▶ [The problem]
The lines to reproduce from the material below are those from the one containing "You are a GUI" through the one containing "Web Development (123, 2562)", both included; write them out exactly and add nothing.

▶ [Entries supplied]

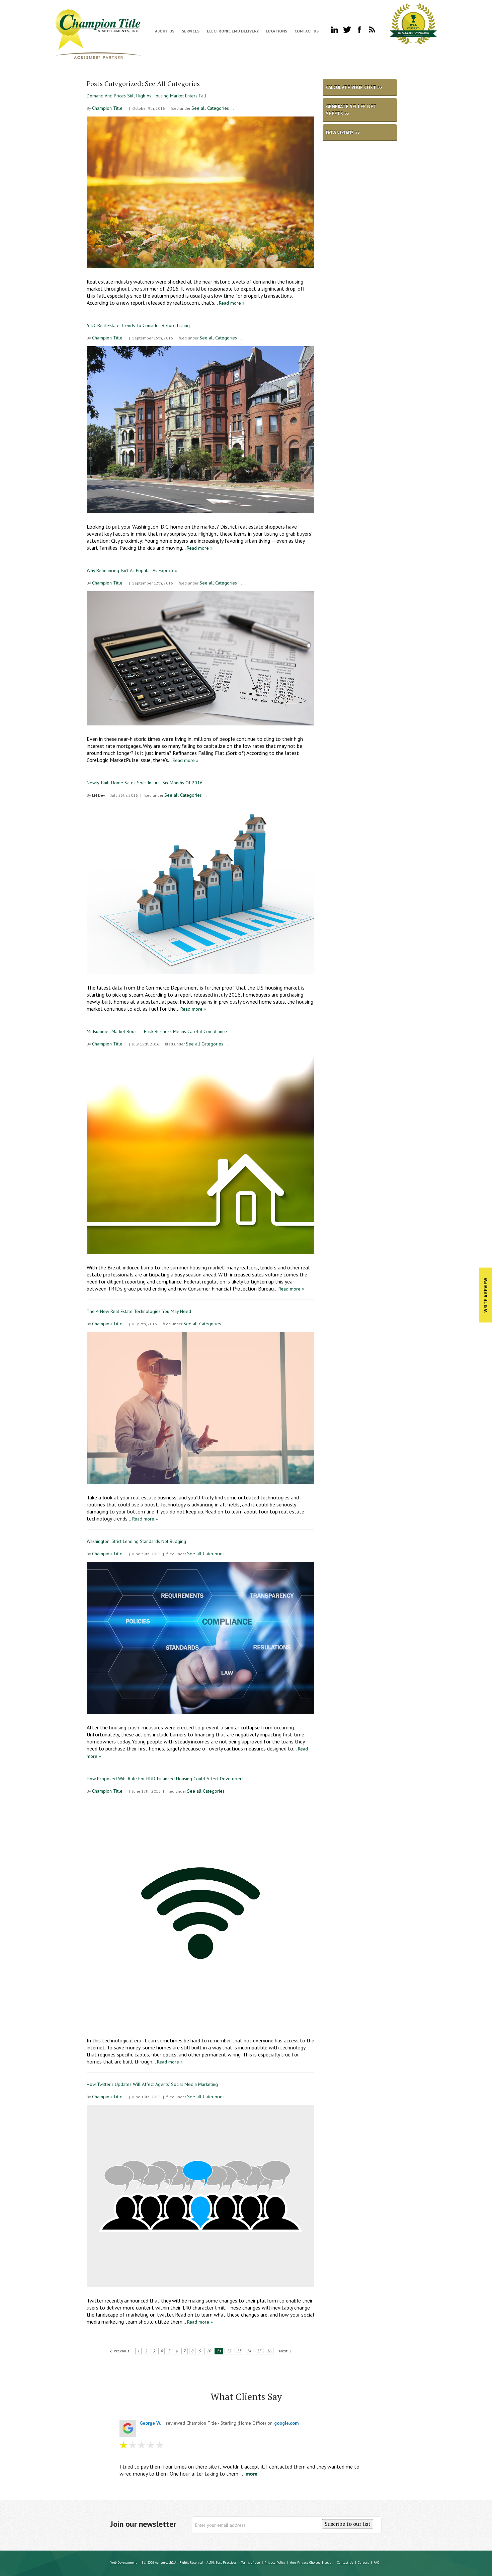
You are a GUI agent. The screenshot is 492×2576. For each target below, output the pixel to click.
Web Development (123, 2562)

...

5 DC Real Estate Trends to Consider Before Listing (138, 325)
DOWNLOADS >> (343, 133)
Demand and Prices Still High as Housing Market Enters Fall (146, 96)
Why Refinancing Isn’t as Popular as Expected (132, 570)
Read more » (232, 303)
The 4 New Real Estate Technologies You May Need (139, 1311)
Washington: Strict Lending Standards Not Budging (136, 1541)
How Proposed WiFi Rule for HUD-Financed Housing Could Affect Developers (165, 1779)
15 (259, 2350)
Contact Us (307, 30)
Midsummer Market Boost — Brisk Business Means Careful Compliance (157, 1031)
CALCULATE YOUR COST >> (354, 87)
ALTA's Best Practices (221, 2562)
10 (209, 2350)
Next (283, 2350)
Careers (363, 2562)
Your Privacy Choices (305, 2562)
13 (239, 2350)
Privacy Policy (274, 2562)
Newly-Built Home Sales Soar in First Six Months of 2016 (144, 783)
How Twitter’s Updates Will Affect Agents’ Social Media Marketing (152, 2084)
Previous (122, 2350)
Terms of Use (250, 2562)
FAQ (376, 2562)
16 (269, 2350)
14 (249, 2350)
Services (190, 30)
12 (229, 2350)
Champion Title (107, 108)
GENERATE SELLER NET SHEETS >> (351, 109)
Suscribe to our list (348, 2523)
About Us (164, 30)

...

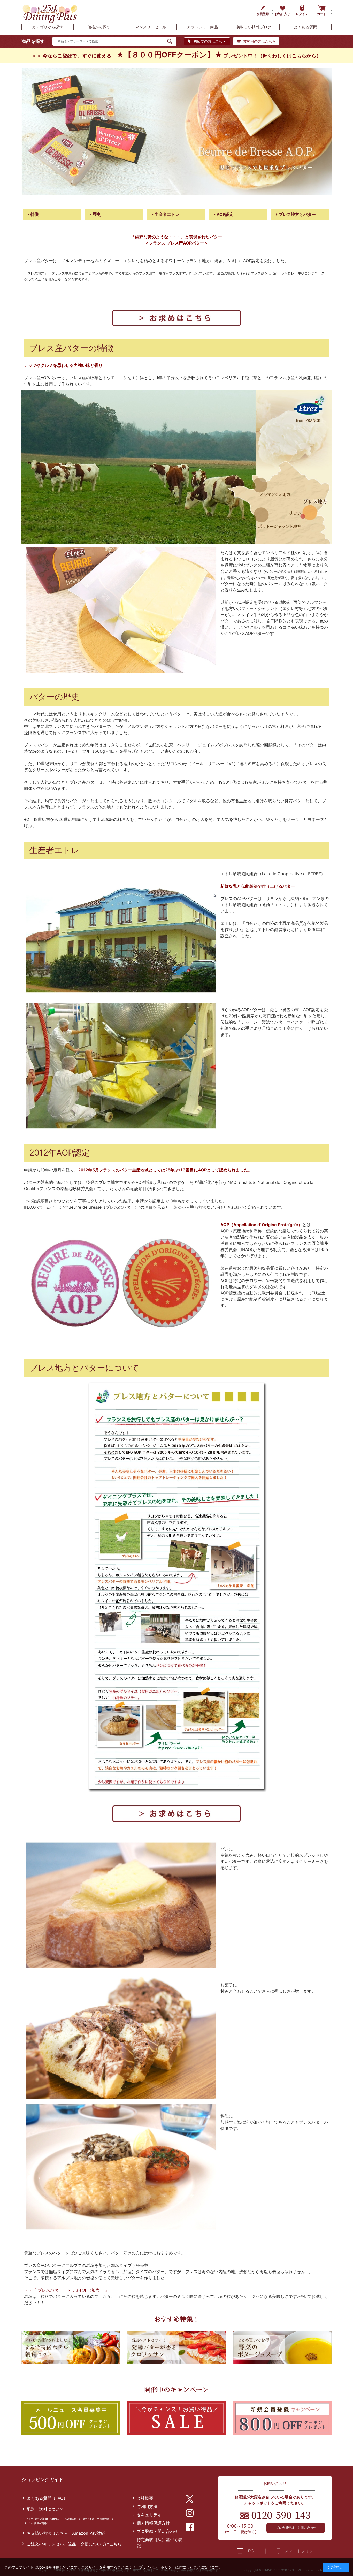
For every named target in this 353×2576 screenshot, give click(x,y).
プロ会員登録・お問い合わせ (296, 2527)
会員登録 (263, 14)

▶ [Your solution]
You are a GUI agent. The screenshot is 492×2576. For each target below, output the pixel to click.
Web Development (123, 2562)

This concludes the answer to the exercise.